Repeat each entry in full, exactly.
(EXERCISE DATA Opens)
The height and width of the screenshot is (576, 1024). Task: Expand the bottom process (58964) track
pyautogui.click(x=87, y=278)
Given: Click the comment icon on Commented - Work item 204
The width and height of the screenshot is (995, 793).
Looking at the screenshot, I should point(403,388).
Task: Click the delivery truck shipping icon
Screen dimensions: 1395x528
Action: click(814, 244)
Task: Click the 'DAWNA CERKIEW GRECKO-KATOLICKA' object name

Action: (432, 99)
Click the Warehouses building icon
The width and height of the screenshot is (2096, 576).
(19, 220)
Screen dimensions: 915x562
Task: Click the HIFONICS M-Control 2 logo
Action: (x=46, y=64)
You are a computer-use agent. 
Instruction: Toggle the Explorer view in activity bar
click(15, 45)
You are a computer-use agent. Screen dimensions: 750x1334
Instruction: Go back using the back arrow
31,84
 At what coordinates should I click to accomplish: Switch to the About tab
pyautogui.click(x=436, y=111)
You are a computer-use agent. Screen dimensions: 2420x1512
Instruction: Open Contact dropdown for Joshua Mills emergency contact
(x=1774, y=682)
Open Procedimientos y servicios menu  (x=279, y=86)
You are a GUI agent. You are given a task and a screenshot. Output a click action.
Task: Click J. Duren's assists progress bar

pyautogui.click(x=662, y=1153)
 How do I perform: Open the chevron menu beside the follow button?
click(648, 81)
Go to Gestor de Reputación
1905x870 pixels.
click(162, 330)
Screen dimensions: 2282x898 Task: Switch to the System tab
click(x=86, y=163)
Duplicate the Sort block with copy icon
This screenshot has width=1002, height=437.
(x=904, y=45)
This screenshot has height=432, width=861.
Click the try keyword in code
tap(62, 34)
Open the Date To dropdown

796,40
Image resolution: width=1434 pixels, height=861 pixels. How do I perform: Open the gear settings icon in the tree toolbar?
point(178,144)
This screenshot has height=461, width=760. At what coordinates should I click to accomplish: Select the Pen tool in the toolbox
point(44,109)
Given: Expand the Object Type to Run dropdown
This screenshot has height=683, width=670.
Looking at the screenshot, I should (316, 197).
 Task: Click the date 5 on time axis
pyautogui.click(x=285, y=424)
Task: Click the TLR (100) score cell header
(EXERCISE DATA Closes)
* **ANSWER FOR THE TASK**:
The height and width of the screenshot is (576, 1024). Task: Expand the bottom process (58964) track
pyautogui.click(x=87, y=278)
Given: Click the comment icon on Commented - Work item 204
The width and height of the screenshot is (995, 793).
Looking at the screenshot, I should point(403,388).
Task: Click the delivery truck shipping icon
Screen dimensions: 1395x528
Action: click(814, 244)
Task: Click the 'DAWNA CERKIEW GRECKO-KATOLICKA' object name

Action: (432, 99)
Click the Warehouses building icon
The width and height of the screenshot is (2096, 576).
(19, 220)
Screen dimensions: 915x562
Task: Click the HIFONICS M-Control 2 logo
Action: (x=46, y=64)
You are a computer-use agent. 
Instruction: Toggle the Explorer view in activity bar
click(15, 45)
You are a computer-use agent. Screen dimensions: 750x1334
Instruction: Go back using the back arrow
31,84
 At what coordinates should I click to accomplish: Switch to the About tab
pyautogui.click(x=436, y=111)
You are a computer-use agent. Screen dimensions: 2420x1512
Instruction: Open Contact dropdown for Joshua Mills emergency contact
(x=1774, y=682)
Open Procedimientos y servicios menu  (x=279, y=86)
You are a GUI agent. You are given a task and a screenshot. Output a click action.
Task: Click J. Duren's assists progress bar

pyautogui.click(x=662, y=1153)
 How do I perform: Open the chevron menu beside the follow button?
click(648, 81)
Go to Gestor de Reputación
1905x870 pixels.
click(162, 330)
Screen dimensions: 2282x898 Task: Switch to the System tab
click(x=86, y=163)
Duplicate the Sort block with copy icon
This screenshot has width=1002, height=437.
(x=904, y=45)
This screenshot has height=432, width=861.
Click the try keyword in code
tap(62, 34)
Open the Date To dropdown

796,40
Image resolution: width=1434 pixels, height=861 pixels. How do I perform: Open the gear settings icon in the tree toolbar?
point(178,144)
This screenshot has height=461, width=760. At what coordinates should I click to accomplish: Select the Pen tool in the toolbox
point(44,109)
Given: Expand the Object Type to Run dropdown
This screenshot has height=683, width=670.
Looking at the screenshot, I should (316, 197).
 Task: Click the date 5 on time axis
pyautogui.click(x=285, y=424)
Task: Click the TLR (100) score cell header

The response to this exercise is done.